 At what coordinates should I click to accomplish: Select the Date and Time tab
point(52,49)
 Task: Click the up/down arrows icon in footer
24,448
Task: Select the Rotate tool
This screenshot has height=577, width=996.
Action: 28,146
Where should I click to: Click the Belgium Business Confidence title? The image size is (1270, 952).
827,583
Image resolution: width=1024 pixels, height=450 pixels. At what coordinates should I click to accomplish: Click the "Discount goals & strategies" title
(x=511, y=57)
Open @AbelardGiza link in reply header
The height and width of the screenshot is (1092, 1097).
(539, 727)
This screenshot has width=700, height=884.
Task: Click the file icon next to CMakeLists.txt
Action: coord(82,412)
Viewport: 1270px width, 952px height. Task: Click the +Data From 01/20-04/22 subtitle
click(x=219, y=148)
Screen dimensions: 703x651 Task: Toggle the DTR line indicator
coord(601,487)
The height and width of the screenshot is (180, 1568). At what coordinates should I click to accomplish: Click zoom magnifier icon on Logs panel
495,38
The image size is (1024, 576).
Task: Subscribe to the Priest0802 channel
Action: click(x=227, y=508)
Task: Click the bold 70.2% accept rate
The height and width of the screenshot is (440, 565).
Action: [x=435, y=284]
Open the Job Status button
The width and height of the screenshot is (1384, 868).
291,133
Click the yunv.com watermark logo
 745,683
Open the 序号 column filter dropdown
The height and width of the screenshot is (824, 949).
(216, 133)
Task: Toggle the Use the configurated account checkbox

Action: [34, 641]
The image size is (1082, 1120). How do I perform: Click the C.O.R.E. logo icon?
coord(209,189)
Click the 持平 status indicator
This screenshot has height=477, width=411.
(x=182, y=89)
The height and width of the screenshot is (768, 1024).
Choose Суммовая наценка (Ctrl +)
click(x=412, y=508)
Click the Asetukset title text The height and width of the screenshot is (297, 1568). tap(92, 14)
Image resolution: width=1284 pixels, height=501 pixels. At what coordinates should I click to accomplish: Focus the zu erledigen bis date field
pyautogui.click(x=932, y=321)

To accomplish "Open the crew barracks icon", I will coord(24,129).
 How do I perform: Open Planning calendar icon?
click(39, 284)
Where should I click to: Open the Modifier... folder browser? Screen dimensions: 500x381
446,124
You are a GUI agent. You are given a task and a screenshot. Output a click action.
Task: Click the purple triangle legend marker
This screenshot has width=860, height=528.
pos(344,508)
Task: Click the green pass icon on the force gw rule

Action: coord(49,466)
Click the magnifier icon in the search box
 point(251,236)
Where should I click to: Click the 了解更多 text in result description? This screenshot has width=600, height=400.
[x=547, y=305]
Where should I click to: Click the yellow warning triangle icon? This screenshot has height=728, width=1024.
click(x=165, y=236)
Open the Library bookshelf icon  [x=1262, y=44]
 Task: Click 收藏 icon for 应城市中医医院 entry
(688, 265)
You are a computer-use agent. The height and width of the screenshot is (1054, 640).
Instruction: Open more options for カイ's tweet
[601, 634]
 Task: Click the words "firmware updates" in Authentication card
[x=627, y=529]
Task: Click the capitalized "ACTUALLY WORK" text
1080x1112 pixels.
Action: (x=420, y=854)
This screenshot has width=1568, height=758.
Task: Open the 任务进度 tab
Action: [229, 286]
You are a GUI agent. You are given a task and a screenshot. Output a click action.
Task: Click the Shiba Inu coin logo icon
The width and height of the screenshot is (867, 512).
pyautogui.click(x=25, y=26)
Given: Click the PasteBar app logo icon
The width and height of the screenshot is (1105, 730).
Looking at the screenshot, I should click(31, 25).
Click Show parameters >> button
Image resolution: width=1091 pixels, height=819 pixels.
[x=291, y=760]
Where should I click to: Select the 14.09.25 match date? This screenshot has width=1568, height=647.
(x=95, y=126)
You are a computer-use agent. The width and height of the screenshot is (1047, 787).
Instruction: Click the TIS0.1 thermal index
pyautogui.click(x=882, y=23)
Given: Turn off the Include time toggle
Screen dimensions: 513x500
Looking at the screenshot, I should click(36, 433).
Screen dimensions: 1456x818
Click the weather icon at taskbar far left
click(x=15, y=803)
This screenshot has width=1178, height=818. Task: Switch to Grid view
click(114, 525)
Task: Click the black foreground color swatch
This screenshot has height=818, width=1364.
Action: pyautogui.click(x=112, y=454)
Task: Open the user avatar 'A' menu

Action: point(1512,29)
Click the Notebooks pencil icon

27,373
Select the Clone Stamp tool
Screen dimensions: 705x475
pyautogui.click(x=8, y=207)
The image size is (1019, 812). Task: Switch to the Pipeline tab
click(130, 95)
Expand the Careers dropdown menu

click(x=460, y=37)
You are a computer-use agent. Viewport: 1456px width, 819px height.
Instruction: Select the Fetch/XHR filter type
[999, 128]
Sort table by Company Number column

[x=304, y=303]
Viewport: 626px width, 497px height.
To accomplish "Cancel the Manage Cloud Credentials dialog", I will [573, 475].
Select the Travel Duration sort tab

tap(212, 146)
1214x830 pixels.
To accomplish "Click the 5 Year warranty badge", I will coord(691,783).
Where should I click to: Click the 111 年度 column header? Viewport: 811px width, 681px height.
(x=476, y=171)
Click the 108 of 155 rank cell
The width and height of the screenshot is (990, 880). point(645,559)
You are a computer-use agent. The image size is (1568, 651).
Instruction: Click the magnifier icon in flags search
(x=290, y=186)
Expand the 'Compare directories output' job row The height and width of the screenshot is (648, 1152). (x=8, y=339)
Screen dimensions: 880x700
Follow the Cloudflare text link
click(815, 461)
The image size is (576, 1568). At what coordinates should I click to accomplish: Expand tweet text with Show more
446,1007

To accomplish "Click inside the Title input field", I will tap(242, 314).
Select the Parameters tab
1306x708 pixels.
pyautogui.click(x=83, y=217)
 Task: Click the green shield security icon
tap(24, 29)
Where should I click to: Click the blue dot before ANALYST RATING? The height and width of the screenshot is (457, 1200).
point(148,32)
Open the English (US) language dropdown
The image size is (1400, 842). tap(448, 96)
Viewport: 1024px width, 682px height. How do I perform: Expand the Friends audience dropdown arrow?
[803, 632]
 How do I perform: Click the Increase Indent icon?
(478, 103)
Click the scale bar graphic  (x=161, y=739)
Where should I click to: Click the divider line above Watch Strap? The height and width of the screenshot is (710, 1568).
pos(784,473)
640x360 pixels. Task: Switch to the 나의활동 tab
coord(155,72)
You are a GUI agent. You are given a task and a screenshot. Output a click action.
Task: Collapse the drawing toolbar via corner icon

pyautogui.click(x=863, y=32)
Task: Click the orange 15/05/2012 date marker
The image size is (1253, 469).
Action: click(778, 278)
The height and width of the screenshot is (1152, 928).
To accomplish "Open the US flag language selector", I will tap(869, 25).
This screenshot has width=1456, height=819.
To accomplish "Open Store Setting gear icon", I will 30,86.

◆ ◆ ◆ ◆ ◆ ◆ ◆

— Exercise aim —
Count the lines in the data above that contain the string "text". Reply with the number only.

— In response —
5